Потом появилось несколько новых лекарственных препаратов — для использования во второй и третьей линиях терапии, они заняли весьма небольшую нишу — применялись у очень здоровых пациентов, которых нужно было подготовить к трансплантации. Эти препараты не удалось вывести в первую линию терапии — они не имели таких преимуществ перед стандартными препаратами, у них есть своя, немаленькая, токсичность, а цена, как правило, очень высока. То есть стоимость в целом не соответствует тем преимуществам, которые они дают.

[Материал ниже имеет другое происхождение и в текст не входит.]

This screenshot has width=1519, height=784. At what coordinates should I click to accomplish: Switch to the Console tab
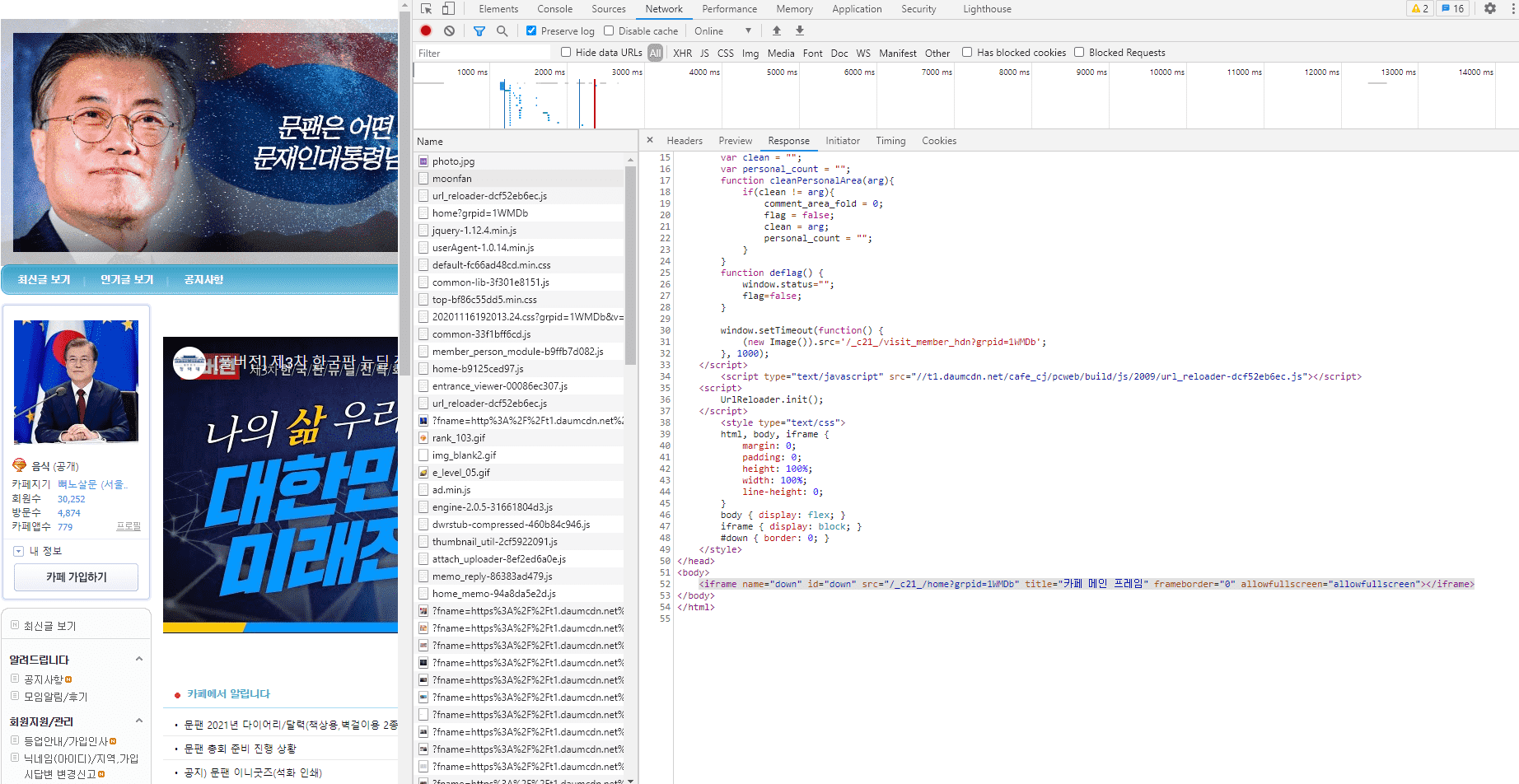coord(554,9)
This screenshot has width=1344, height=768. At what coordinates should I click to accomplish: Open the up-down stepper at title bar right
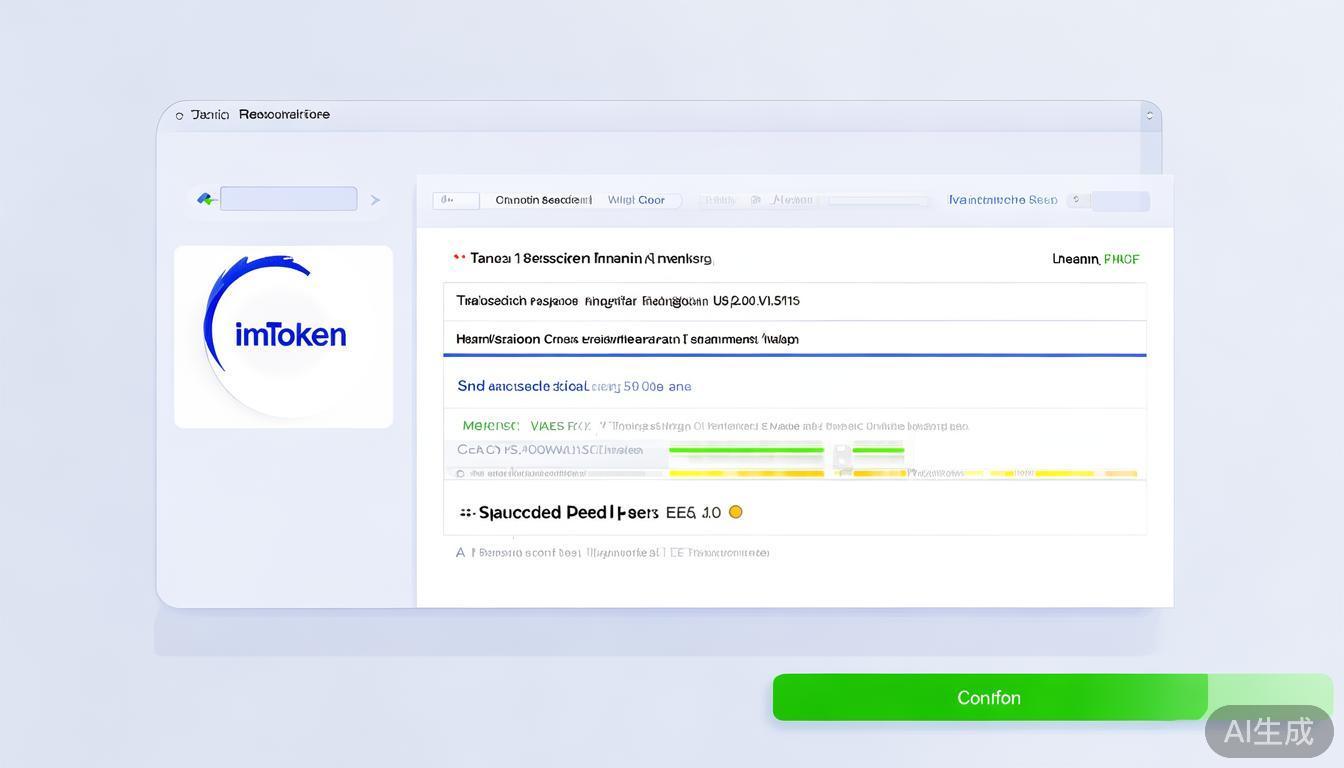(x=1149, y=116)
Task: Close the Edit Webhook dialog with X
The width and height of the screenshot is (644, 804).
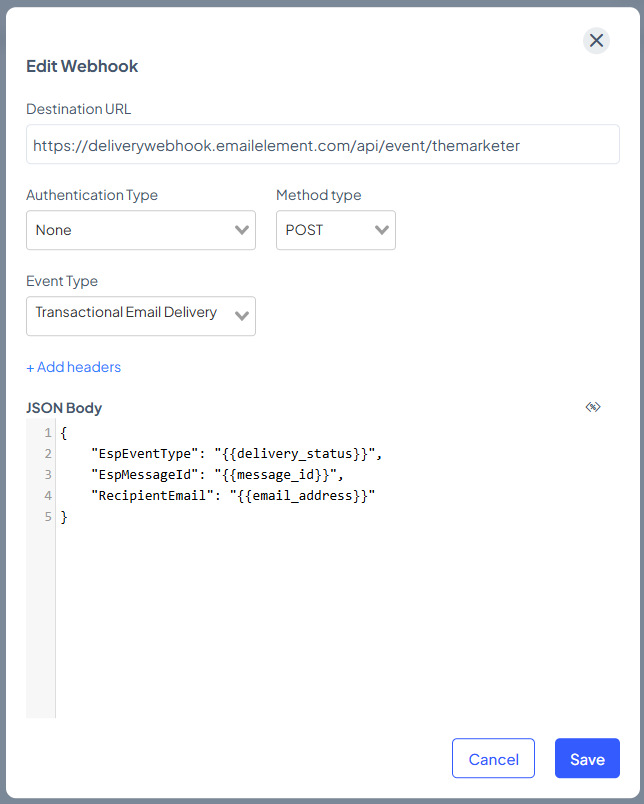Action: [596, 41]
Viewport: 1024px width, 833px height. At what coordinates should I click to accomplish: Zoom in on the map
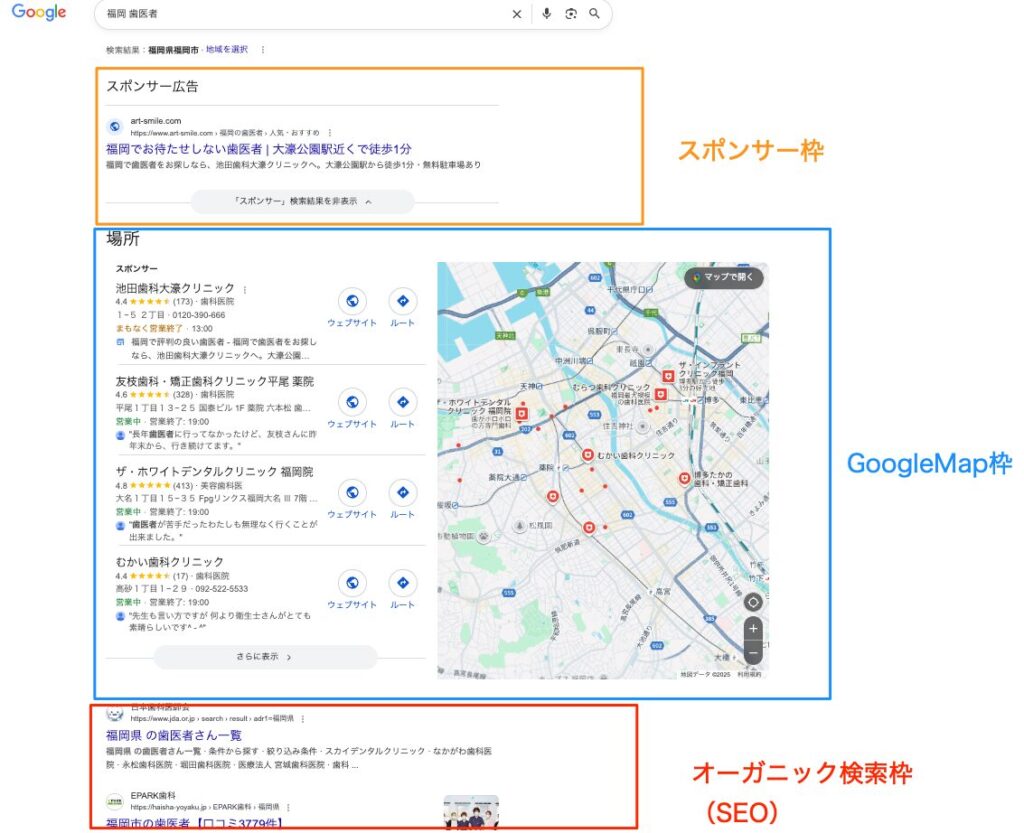point(752,629)
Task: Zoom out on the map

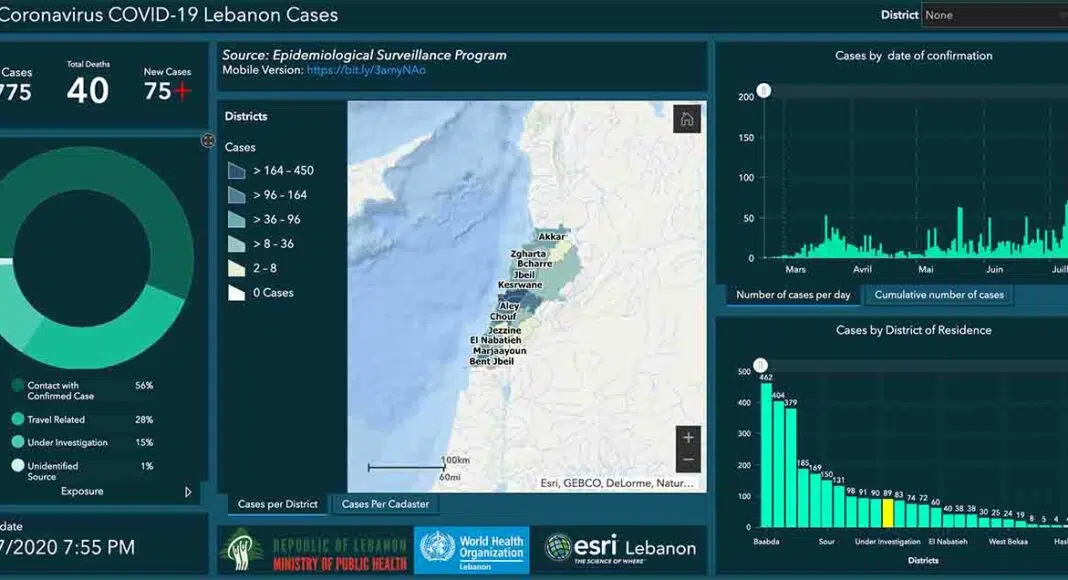Action: [x=687, y=461]
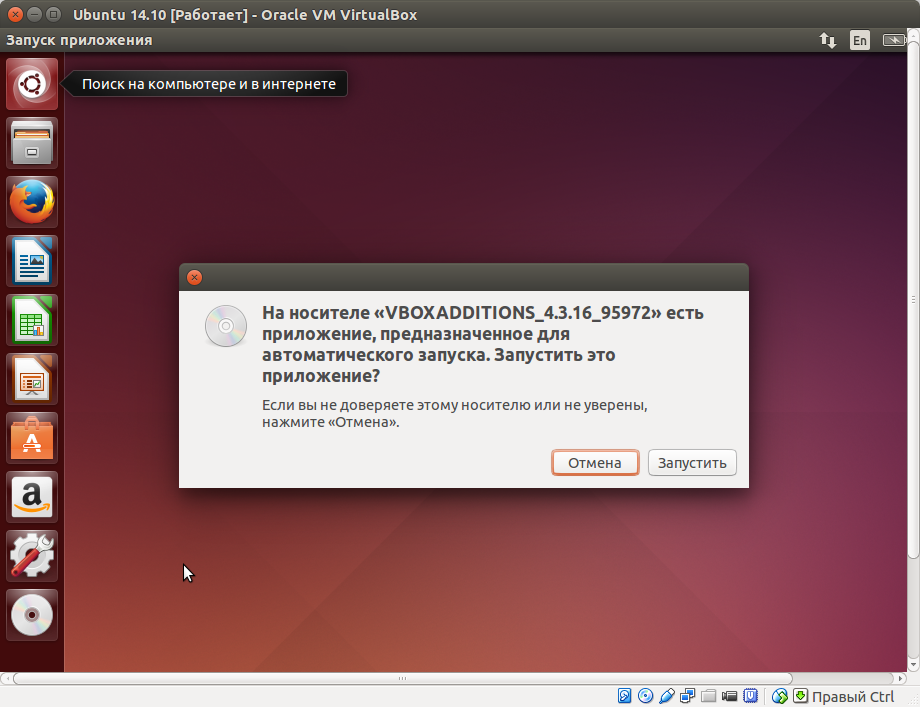
Task: Open LibreOffice Calc spreadsheet icon
Action: pos(31,319)
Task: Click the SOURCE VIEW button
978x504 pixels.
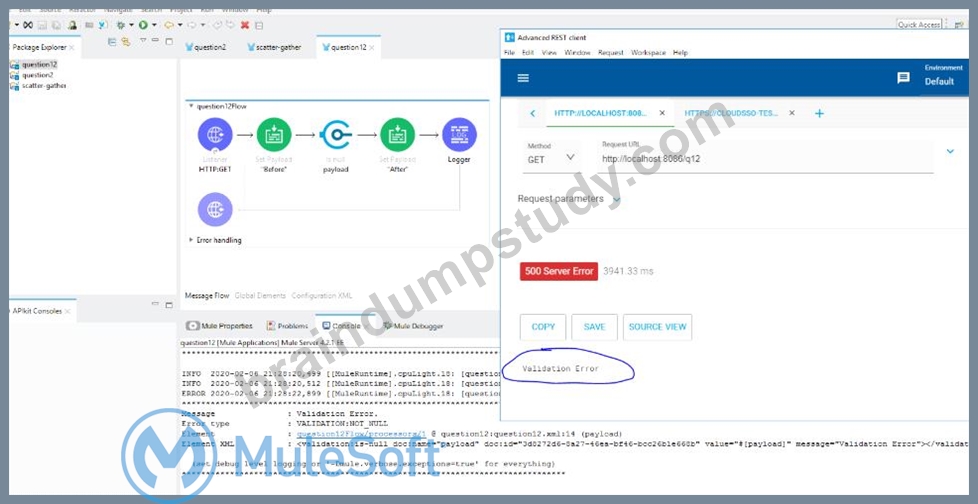Action: point(657,327)
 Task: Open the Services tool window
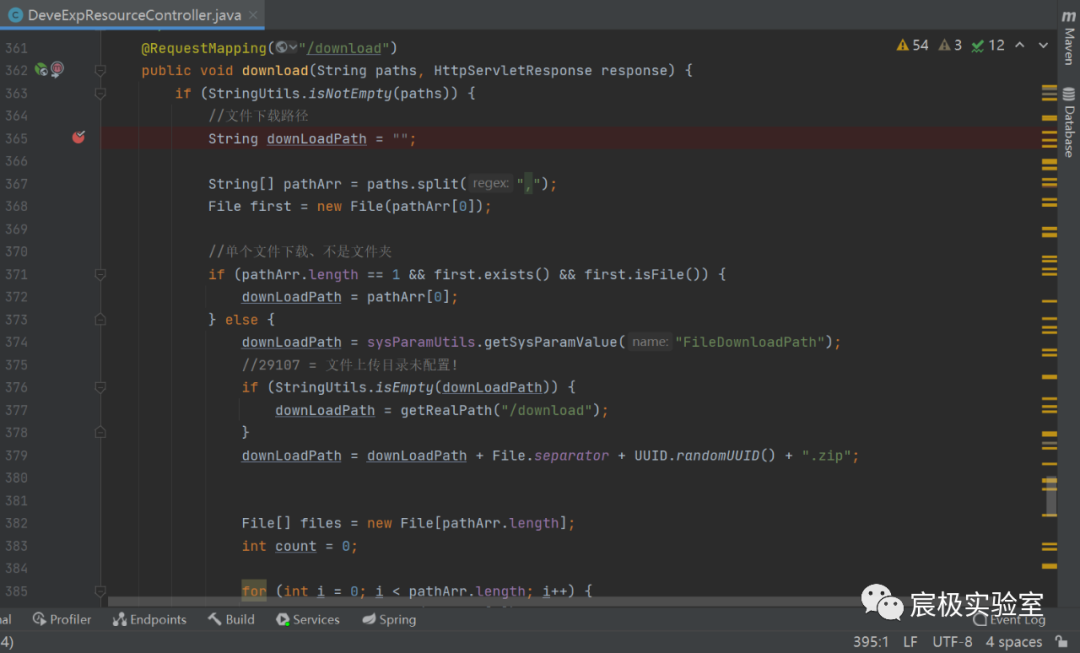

А в последние три-четыре года происходит явный прорыв. Для ОМЛ это появление новых малых молекул, в основном — таргетная терапия. А для ОЛЛ прорыв связан с CAR-T технологией. Она стала более знаменитой, потому что малые молекулы — это не новость, они разрабатываются для многих солидных опухолей. Малые молекулы занимают нишу хронической сдерживающей терапии, как правило, они не вылечивают, но позволяют сдерживать болезнь, иногда очень долгое время.
У пожилых людей это в каком-то смысле является желательным и продуктивным лечением. Но у детей такого рода терапия не кажется продуктивной — их ожидаемая продолжительность жизни измеряется десятилетиями, в этом случае лекарство, которое продлевает жизнь на год или на два, ни пациентами, ни родителями, ни врачами не воспринимается как ценная опция.
Первое важное отличие CAR-T от всех использующихся сейчас методик лечения в том, что по механизму действия эта технология похожа на функцию иммунной системы. Она находит инфицированные клетки и уничтожает их, не блокирует их размножение, а совсем убивает. Исходя из этого принципа, эта терапия потенциально куративная, если это не слишком вычурно звучит.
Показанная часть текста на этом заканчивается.